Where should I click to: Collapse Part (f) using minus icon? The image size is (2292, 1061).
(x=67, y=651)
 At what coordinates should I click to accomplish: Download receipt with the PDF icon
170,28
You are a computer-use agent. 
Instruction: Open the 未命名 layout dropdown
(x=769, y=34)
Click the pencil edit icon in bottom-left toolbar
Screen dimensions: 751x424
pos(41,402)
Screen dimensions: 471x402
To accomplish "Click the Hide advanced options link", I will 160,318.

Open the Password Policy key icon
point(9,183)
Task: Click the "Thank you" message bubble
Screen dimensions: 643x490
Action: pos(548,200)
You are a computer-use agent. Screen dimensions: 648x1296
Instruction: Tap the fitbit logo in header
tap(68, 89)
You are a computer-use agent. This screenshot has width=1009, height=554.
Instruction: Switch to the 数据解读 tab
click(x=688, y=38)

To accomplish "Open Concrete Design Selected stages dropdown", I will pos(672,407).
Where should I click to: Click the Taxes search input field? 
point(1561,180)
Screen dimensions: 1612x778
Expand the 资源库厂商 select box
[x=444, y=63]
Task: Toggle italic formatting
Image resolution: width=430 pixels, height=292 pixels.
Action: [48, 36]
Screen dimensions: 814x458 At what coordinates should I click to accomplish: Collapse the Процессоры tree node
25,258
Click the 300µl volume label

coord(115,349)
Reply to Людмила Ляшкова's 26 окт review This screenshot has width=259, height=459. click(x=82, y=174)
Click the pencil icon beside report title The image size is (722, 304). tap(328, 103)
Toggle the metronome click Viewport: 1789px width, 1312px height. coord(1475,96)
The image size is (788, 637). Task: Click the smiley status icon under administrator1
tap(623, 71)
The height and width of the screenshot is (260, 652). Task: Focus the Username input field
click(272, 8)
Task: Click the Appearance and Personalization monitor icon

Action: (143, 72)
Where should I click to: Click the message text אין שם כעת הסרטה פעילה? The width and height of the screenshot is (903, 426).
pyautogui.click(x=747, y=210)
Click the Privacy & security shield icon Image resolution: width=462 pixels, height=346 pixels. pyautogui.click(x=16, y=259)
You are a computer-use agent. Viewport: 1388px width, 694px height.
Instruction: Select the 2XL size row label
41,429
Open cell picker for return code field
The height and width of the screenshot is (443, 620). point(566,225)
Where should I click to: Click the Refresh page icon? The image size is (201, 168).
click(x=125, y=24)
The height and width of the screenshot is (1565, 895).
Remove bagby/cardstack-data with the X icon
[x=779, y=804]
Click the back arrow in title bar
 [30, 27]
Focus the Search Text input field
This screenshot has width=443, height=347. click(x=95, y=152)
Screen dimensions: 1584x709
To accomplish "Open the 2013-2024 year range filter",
* * * * * * *
■ GIVEN TASK
Express each line of the listing above as a JSON array of strings, one string per line, with blank lines omitted.

■ ANSWER FOR THE TASK
[
  "Where should I click to: Collapse Part (f) using minus icon? The image size is (2292, 1061).",
  "(x=67, y=651)",
  " At what coordinates should I click to accomplish: Download receipt with the PDF icon",
  "170,28",
  "You are a computer-use agent. ",
  "Instruction: Open the 未命名 layout dropdown",
  "(x=769, y=34)",
  "Click the pencil edit icon in bottom-left toolbar",
  "Screen dimensions: 751x424",
  "pos(41,402)",
  "Screen dimensions: 471x402",
  "To accomplish \"Click the Hide advanced options link\", I will 160,318.",
  "Open the Password Policy key icon",
  "point(9,183)",
  "Task: Click the \"Thank you\" message bubble",
  "Screen dimensions: 643x490",
  "Action: pos(548,200)",
  "You are a computer-use agent. Screen dimensions: 648x1296",
  "Instruction: Tap the fitbit logo in header",
  "tap(68, 89)",
  "You are a computer-use agent. This screenshot has width=1009, height=554.",
  "Instruction: Switch to the 数据解读 tab",
  "click(x=688, y=38)",
  "To accomplish \"Open Concrete Design Selected stages dropdown\", I will pos(672,407).",
  "Where should I click to: Click the Taxes search input field? ",
  "point(1561,180)",
  "Screen dimensions: 1612x778",
  "Expand the 资源库厂商 select box",
  "[x=444, y=63]",
  "Task: Toggle italic formatting",
  "Image resolution: width=430 pixels, height=292 pixels.",
  "Action: [48, 36]",
  "Screen dimensions: 814x458 At what coordinates should I click to accomplish: Collapse the Процессоры tree node",
  "25,258",
  "Click the 300µl volume label",
  "coord(115,349)",
  "Reply to Людмила Ляшкова's 26 окт review This screenshot has width=259, height=459. click(x=82, y=174)",
  "Click the pencil icon beside report title The image size is (722, 304). tap(328, 103)",
  "Toggle the metronome click Viewport: 1789px width, 1312px height. coord(1475,96)",
  "The image size is (788, 637). Task: Click the smiley status icon under administrator1",
  "tap(623, 71)",
  "The height and width of the screenshot is (260, 652). Task: Focus the Username input field",
  "click(272, 8)",
  "Task: Click the Appearance and Personalization monitor icon",
  "Action: (143, 72)",
  "Where should I click to: Click the message text אין שם כעת הסרטה פעילה? The width and height of the screenshot is (903, 426).",
  "pyautogui.click(x=747, y=210)",
  "Click the Privacy & security shield icon Image resolution: width=462 pixels, height=346 pixels. pyautogui.click(x=16, y=259)",
  "You are a computer-use agent. Viewport: 1388px width, 694px height.",
  "Instruction: Select the 2XL size row label",
  "41,429",
  "Open cell picker for return code field",
  "The height and width of the screenshot is (443, 620). point(566,225)",
  "Where should I click to: Click the Refresh page icon? The image size is (201, 168).",
  "click(x=125, y=24)",
  "The height and width of the screenshot is (1565, 895).",
  "Remove bagby/cardstack-data with the X icon",
  "[x=779, y=804]",
  "Click the back arrow in title bar",
  " [30, 27]",
  "Focus the Search Text input field",
  "This screenshot has width=443, height=347. click(x=95, y=152)",
  "Screen dimensions: 1584x709",
  "To accomplish \"Open the 2013-2024 year range filter\","
]